Skymizer frames this around two enterprise pain points: data sovereignty (eliminating the privacy exposure that comes with cloud inference) and predictable infrastructure cost (fixed hardware investment versus variable cloud billing).

Competitive Context

Product Memory TDP Memory Type Status
Skymizer HTX301 384 GB ~240 W LPDDR4/5 Announced
NVIDIA RTX PRO 6000 Blackwell 96 GB ~600 W* GDDR7 Available
AMD Instinct MI350P 288 GB >480 W* HBM3 Available

* Power figures for competing products are based on Skymizer’s own comparison materials and have not been independently benchmarked for equivalent inference workloads.

⚠ Verification Status

All performance data cited for the HTX301 currently originates solely from Skymizer. No independent third-party benchmarks have been published as of May 10, 2026. Skymizer has stated it will provide a live demonstration at Computex Taipei 2026 (late May) and will open the card to independent verification at that time. Until such results are available, all claims should be treated as vendor-provided figures pending confirmation.

Road to Computex

Skymizer has positioned Computex Taipei 2026 as the first public live demonstration of the HTX301. The company has opened a preview request program (HTX301 Evaluation Platform, P/N HTX301-EVB-R01A-P01) for prospective enterprise customers. Pricing and general commercial availability have not been announced; the Computex showcase is expected to provide a more complete picture of both.
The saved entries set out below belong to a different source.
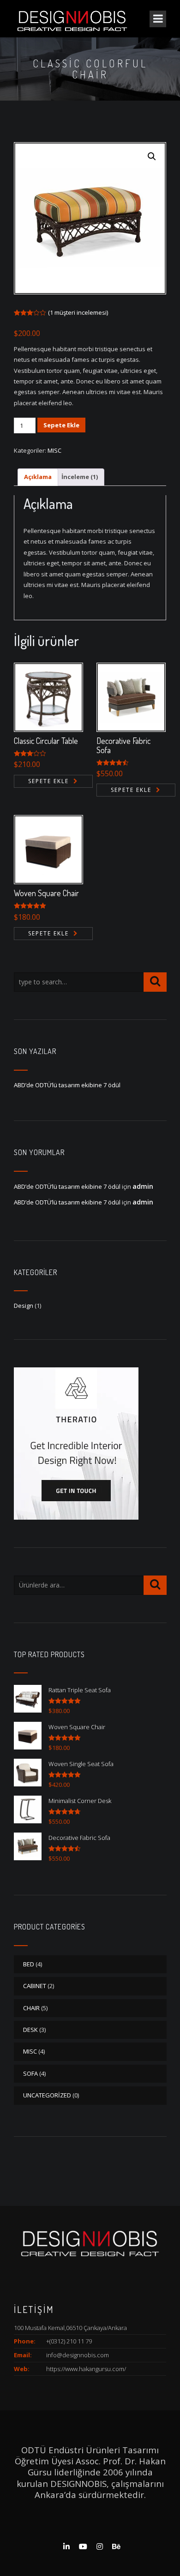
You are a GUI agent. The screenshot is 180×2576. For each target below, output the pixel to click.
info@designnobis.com (77, 2355)
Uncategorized (47, 2095)
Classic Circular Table (46, 741)
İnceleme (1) (79, 477)
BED (28, 1964)
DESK (30, 2029)
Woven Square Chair (46, 893)
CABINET (34, 1986)
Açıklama (38, 477)
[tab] (38, 477)
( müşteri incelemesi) (78, 312)
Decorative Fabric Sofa (123, 745)
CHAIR (31, 2008)
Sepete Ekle (61, 425)
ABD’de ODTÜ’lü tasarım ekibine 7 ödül (67, 1085)
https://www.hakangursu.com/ (86, 2369)
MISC (54, 450)
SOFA (30, 2073)
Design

Whether the HTX301 lives up to its headline claims will become clearer once independent reviewers gain hands-on access. If the specifications hold, the card represents a compelling proposition for enterprises seeking frontier-scale LLM inference on-premise, without the cost and complexity of GPU clusters. If they don’t, it joins a long list of AI hardware announcements that looked better on paper. Computex will be the first real test.